Notes on the Harvard Injury Control Research Center page on Homicide

10 Dec , 2018  

People often link to the Harvard Injury Control Research Center page on Homicide as evidence to prove that gun ownership is a negative. If guns are on a net negative on safety, how come every single place that has banned guns (all guns or all handguns) has seen an increase in murder/homicides? Of course, there are also all the peer-reviewed studies (see here and here for some examples). Public health research is very poorly done. Dr. Lott has a recent book, The War on Guns, that discusses some of the problems with many public health studies. More examples of problems are available here.

The discussion below primarily focuses on a couple problems that are observed over and over again in many public health studies: either they use purely cross-section data or the studies with panel data, which follow many different places over time, fails to use the proper controls that are used in normal academic empirical research.

 

Across states, more guns = more homicide

Rates of Household Firearm Ownership and Homicide Across US Regions and States, 1988–1997


American Journal of Public Health, December 2002, Vol 92, No. 12

Very basic control variables that they have used in other papers are not used here: No fixed effects for state and year. There is a big benefit to using so-called panel data, where you can more accurately account for differences in crime rates across states or over time.  This method is called “fixed effects.”  Ask any academic who deals with this type of data, and they will tell you that these are basic controls that all papers in this area account for.

A couple of simple examples show why other studies on crime take into account these factors

Take the differences across places.  Many people point out that the UK has both a lower gun ownership rate and a lower homicide rate than the US.  Some use this to claim that gun control causes crime rates to fall.  But the homicide rate actually went up by 50 percent in the eight years after the 1997 handgun ban went into effect.  The homicide rate was still lower than that in the US, but there were lots of reasons it was lower to begin with, not the handgun ban.

The same point applies over time.  Suppose a state passes a gun control law at the same time that crime rates are rising nationally.  It would be a mistake to attribute the overall increase in national crime rates to the law that got passed.  To account for that concern, researchers normally see whether the increase in crime rate for the state that had the change is greater or less than the overall national change.

There are many other strange things about these public health studies. For example, it isn’t obvious why one would want to use homicides, which includes justifiable homicides, and not murders. One expects that were people have guns they might be more likely to have defensive guns uses.

 

More guns = more homicides of police

Firearm Prevalence and Homicides of Law Enforcement Officers in the United States

David I. Swedler, Molly M. Simmons, Francesca Dominici, and David Hemenway

We have already posted a discussion of this paper available here. But it provides a useful example of how sensitive results are to not properly accounting state and year fixed effects. With no explanation, their paper accounts for state, but not year, fixed, and including them reverses the results that these authors claim to find.

 

Across states, more guns = more homicide

State-level homicide victimization rates in the US in relation to survey measures of household firearm ownership, 2001–2003

Matthew Miller, David Hemenway, Deborah Azrael

Social Science & Medicine 64 (2007) 656–664

Again purely cross-sectional estimates, not panel data, with all the problems just noted. Very difficult to account for differences across countries.

 

Across high-income nations, more guns = more homicide

Firearm Availability and Homicide Rates across 26 High-Income Countries


Trauma, 2000, Vol 49, Number 6

Again, uses purely cross-sectional data, not panel data.

 

Where there are more guns there is more homicide (literature review)
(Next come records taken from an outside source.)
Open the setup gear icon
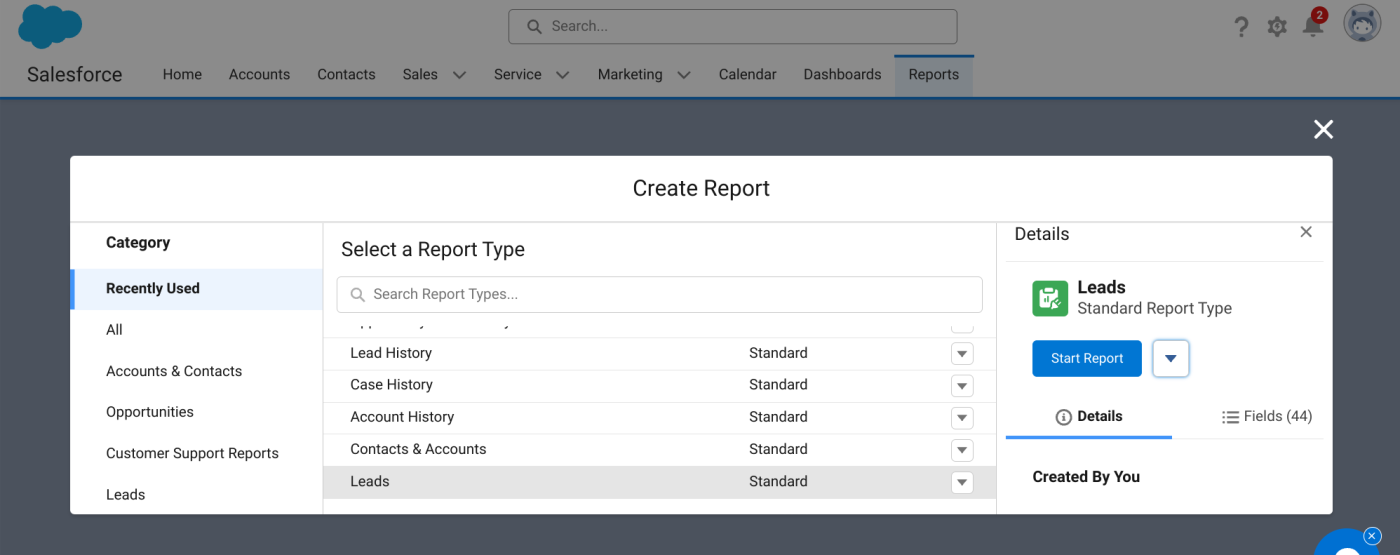The height and width of the screenshot is (555, 1400). [x=1277, y=27]
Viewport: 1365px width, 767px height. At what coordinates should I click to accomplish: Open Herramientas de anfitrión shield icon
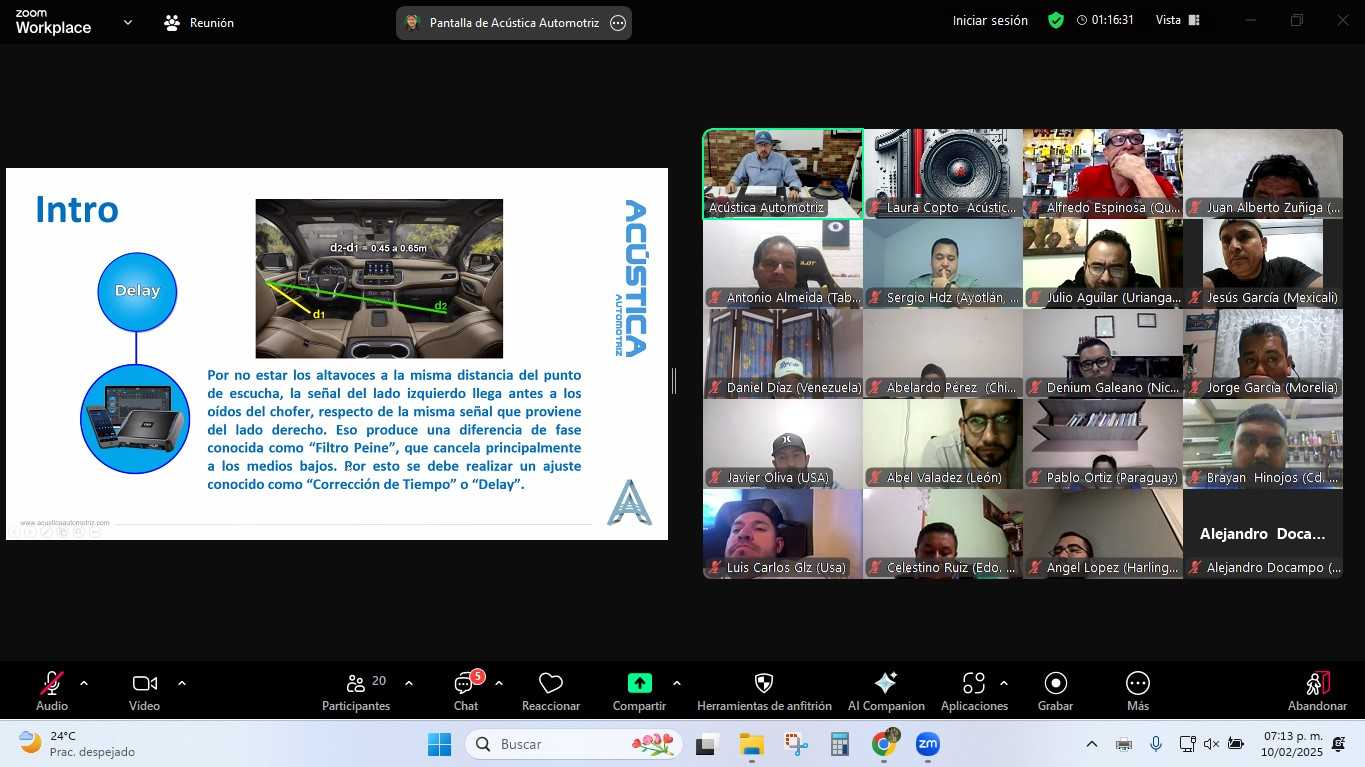(x=764, y=683)
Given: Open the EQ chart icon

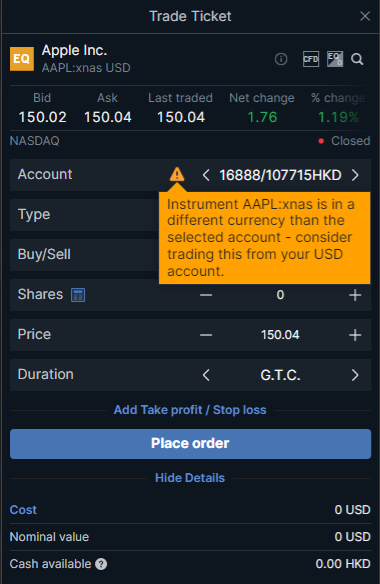Looking at the screenshot, I should click(335, 59).
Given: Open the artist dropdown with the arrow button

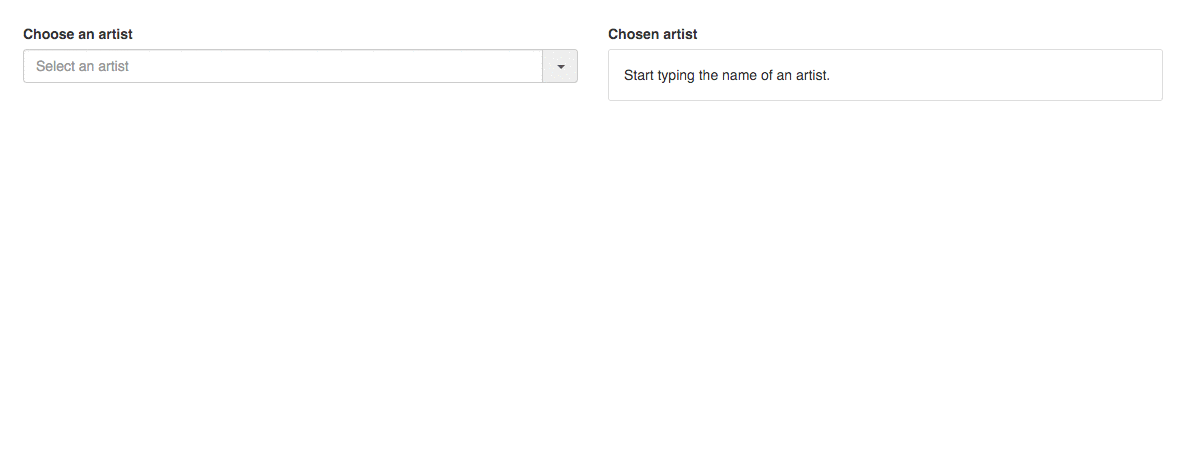Looking at the screenshot, I should tap(560, 67).
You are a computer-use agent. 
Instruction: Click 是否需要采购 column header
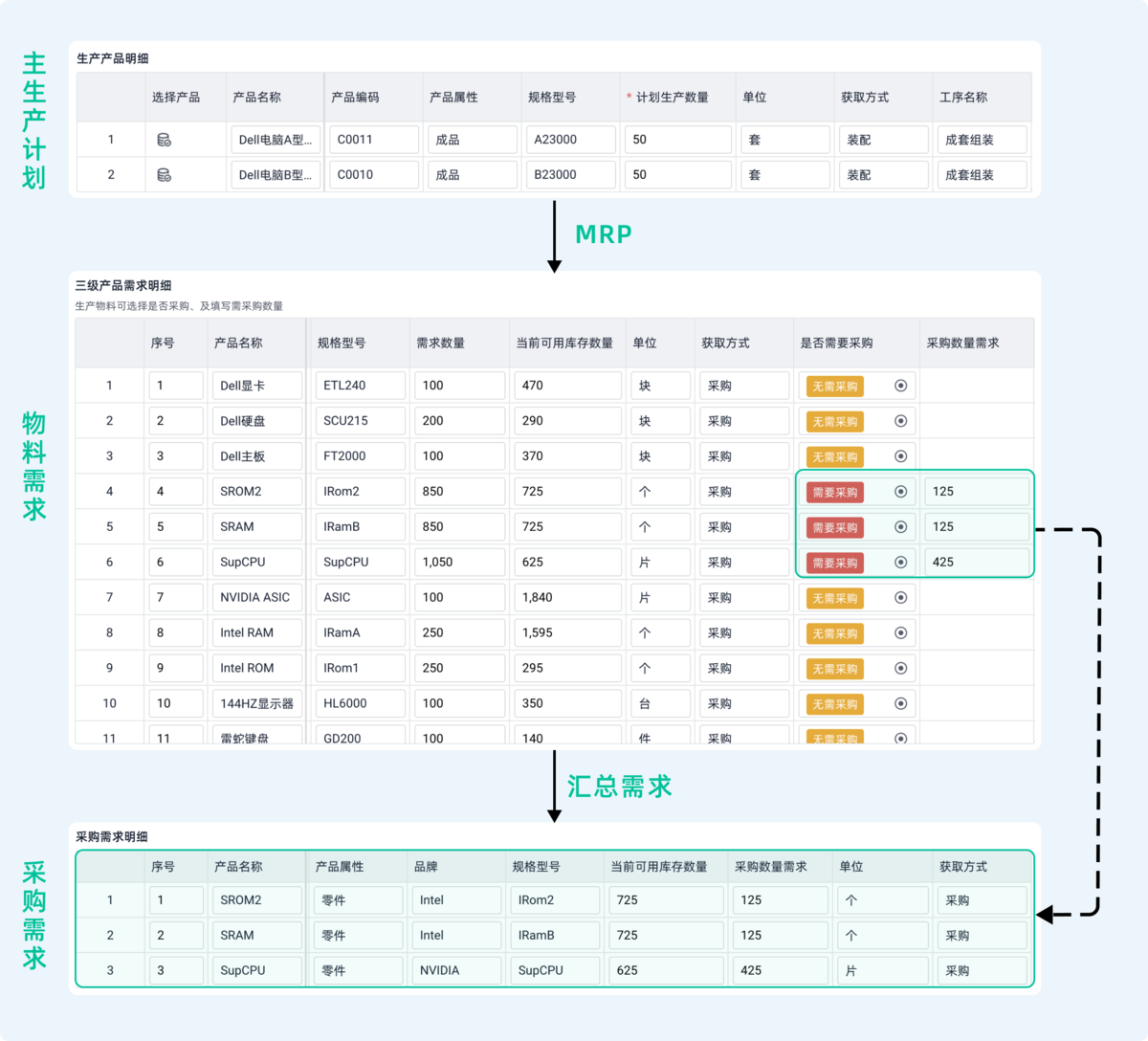tap(836, 343)
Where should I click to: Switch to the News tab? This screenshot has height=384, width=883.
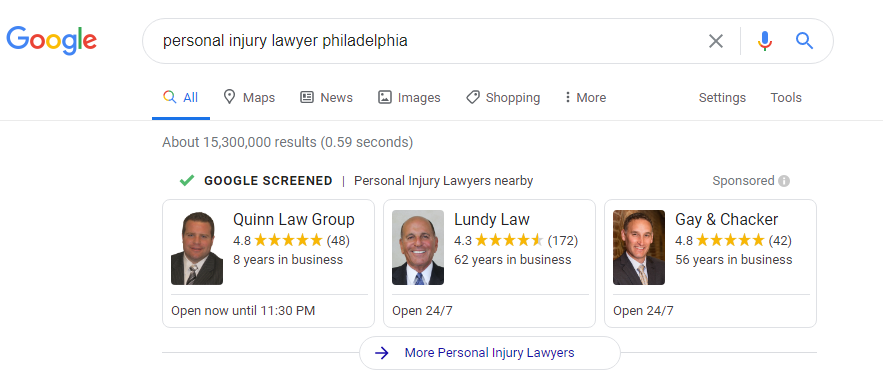click(x=326, y=97)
Firearm availability and homicide: A review of the literature

Aggression and Violent Behavior 9 (2004) 417–440

This survey is of papers such as the other ones that are discussed here.

“As part of his extensive research on concealed weapon laws, Lott (1998) found that increasing gun ownership in states reduced the homicide rate. Using data from two election exit polls conducted by news organization following the 1988 and 1996 presidential elections, the author reported that gun ownership increased over time, from 27.4% reporting ownership in 1988 to 37% in 1996. All other surveys find household gun ownership levels decreasing during this period. According to the Voter News Service, the organization responsible for conducting the polls, the data cannot be used to determine state-level gun ownership. The polls only surveyed actual voters, a minority of the adult population, the questions regarding gun ownership changed between the two polls, and the sample size was too small for reliable state-level estimates.”

It is simply false that all other surveys found that gun ownership rates were falling over that period of time. For example, Gallup foundthat 44% of Americans owned guns in their homes in 1985 and 45% in December 1996. In any case, since the estimates in More Guns, Less Crime account for year and state fixed effects, the issue is relative changes in gun ownership rates, so whether the average gun ownership rate goes up or down isn’t relevant. The big advantage of the Voter News Service surveys is that they are very large surveys, with the 1988 survey having 34,245 people and the 1996 survey interviewing 3,818 people.

The survey results were weighted by the shares that those participating from the census to account for the difference between the percentage of males and females; whites, blacks, Hispanics and others; and these groups by age categories that are in the voting population relative to the actual state-level populations recorded by the census. While those who vote are undoubtedly different, we still have the relative shares of the total state populations.